Foto: Video-Screenshot / Pro7

Hat sich „Absolute Mehrheit“, gestern Abend um 22:47 Uhr auf Pro7, gelohnt? Die Antwort muss „nein“ lauten, wenn man von einer Polit-Talkshow politische Inhalte von einiger Relevanz erwartet. Die Antwort könnte hingegen „ja“ lauten, wenn man die Raab-Show mit den „seriösen“ Polit-Talkshows bei den Öffentlich-Rechtlichen vergleicht. Denn inhaltliche Erkenntnisse bieten Jauch, Will, Plasberg und Co in der Regel auch nicht und unterhaltsamer war Raab allemal.

Aber wie auch immer. Aus gegebenem Anlass möchte ich darauf hinweisen, dass ich die Frage, ob sich irgendetwas gelohnt hat oder nicht, ohnehin für schwachsinnig halte. Diese Frage kann man gar nicht allgemein beantworten. Die Antwort hängt von den Alternativen ab und ich hatte, ja, so war das, gestern Abend tatsächlich nichts besseres zu tun als Raab zu gucken.

Kubicki hat gewonnen und dass muss doch verwundern. Zunächst einmal hat die FDP doch eigentlich höchsten 5 % zur Zeit, nicht über 40% wie Kubicki gestern Abend. Dazu kommt noch, dass man dem Pro7-Publikum, dafür bin ich ein gutes Beispiel, eigentlich nicht unbedingt eine Nähe zur FDP zuschreiben würde. Denn die Zahnärzte und Rechtsanwälte dieser Republik, ich meine, jedenfalls die hatten doch gestern Abend sicher etwas besseres zu tun, man konnte sich doch sicher gestern Abend irgendwo sehen lassen, in Abendgarderobe, bei irgendetwas Kulturellen, ich meine, Hoch-Kulturellem.

Ich bin mir sicher, dass Kubicki einen Großteil der Stimmen von Nicht-FDP-Wählern bekommen hat. Vielleicht waren da ja sogar auch einige oder viele Gar-Nicht-Wähler darunter, die gar nicht wissen, dass die FDP eine unmoralische Interessenpartei der Wohlhabenden ist.
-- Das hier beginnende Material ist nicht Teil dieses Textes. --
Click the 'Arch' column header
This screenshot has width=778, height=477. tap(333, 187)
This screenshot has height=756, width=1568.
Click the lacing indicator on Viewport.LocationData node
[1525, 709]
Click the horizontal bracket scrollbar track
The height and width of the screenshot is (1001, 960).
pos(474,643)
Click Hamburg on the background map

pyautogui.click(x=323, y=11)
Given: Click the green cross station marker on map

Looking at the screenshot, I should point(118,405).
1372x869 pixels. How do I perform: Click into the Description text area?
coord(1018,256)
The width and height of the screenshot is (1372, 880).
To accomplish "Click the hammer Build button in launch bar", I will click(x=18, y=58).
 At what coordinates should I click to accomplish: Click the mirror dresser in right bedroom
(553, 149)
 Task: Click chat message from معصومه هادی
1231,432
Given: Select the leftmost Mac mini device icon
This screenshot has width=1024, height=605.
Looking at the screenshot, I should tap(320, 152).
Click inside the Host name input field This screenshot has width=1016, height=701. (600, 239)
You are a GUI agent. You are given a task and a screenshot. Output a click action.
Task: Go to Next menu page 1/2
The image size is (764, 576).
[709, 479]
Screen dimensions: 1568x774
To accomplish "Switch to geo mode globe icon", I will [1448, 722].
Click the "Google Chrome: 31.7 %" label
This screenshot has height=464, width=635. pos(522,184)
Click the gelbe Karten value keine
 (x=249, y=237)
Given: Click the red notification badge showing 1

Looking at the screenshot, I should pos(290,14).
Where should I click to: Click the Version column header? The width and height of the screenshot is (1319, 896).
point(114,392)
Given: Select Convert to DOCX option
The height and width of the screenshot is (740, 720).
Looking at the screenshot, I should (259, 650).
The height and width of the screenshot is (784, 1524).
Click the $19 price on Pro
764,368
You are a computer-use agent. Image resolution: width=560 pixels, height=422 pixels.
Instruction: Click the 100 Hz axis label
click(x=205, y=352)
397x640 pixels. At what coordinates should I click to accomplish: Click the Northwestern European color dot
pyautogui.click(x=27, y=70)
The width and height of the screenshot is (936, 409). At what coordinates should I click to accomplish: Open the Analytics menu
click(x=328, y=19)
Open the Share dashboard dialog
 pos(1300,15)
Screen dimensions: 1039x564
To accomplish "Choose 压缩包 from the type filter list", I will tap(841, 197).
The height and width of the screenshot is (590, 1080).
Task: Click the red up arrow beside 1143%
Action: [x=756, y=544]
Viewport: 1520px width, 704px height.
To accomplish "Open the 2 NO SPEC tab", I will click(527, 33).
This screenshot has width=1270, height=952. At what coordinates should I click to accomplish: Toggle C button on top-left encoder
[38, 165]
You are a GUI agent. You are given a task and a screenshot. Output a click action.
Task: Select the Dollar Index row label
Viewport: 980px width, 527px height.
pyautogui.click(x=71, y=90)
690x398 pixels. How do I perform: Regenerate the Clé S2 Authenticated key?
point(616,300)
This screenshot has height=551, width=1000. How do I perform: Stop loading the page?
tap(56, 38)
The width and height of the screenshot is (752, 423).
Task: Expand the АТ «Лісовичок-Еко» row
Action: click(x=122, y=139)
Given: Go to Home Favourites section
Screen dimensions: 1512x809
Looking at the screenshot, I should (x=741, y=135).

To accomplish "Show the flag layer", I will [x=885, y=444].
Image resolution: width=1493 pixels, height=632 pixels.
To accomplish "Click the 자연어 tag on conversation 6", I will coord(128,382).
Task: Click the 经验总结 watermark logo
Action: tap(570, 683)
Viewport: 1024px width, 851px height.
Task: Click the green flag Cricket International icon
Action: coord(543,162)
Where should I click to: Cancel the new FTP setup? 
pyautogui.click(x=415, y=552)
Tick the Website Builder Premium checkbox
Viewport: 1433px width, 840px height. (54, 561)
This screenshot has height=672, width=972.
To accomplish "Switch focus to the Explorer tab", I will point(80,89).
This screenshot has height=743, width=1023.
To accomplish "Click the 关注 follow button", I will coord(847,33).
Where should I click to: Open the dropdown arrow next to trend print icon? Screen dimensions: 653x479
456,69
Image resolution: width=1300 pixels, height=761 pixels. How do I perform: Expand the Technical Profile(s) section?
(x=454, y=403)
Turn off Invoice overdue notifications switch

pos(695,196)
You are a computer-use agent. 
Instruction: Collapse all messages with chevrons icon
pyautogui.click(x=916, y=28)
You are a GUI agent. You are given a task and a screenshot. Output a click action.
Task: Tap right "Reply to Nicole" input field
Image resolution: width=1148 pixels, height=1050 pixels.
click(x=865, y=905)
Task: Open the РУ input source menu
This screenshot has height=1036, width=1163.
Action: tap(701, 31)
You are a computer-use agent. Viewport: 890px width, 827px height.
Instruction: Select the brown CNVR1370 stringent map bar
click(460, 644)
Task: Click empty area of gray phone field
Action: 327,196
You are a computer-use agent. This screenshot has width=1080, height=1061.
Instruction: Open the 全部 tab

Aber ich will nicht das Pro7-Publikum diskreditieren, ich gehöre ja auch dazu.

Eines erscheint klar. Kubicki hat nicht gewonnen, weil er in der FDP ist, sondern obwohl er in der FDP ist. Und wenn einem so etwas gelingt, dann doch wohl Kubicki, der sich ja gerne mal gegen seine eigene Partei profiliert.

Meine Meinung ist, dass Kubicki schlichtweg der Coolste war. Deswegen stand ja auch diese dynamische Jung-Unternehmerin Frau Delius so sehr auf ihn, die nicht viel sympathischer war als Marie-Christine Ostermann vom Verband die jungen Unternehmer. Doch während Frau Ostermann keine Gelegenheit auslässt zu sagen, wie unfair die Griechenland-Hilfe sei, weil ihr selbst, als Unternehmerin, ja auch keiner helfen würde, ließ die dynamische Jung-Unternehmerin Delius lieber Kubicki reden und flog daher zu Recht als zweite beim Publikums-Voting durch.

Das Kubicki der Coolste war, konnte man daran sehen, dass er zweimal am Ende irgendeiner politischen Ausführung (welche ist egal) rhetorisch fragte: „Wie komisch ist das denn?“ Jetzt kann man sich natürlich wundern, warum das Publikum den Politiker nicht wegen dieser offensichtlichen Anbiederung abgestraft hat, aber gut, Pro7 eben.

Kubicki war und ist aber auch deswegen der Coolste, weil er immer den Eindruck macht, als würde er sagen was er denkt und nicht, was man eben so sagt als FDP-Politiker. Und das ist, gerade heutzutage, ein großer Wert. Und dann bekommt jemand eben 40 %, obwohl die eigene Partei um den Wiedereinzug in den Bundestag bangen muss. Das zeigt, wie wichtig das Menschliche ist: Wenn jemand mich als Mensch überzeugt, dann traue ich ihm auch vernünftige Entscheidungen zu. Das ist in der Politik genauso wie im Alltag.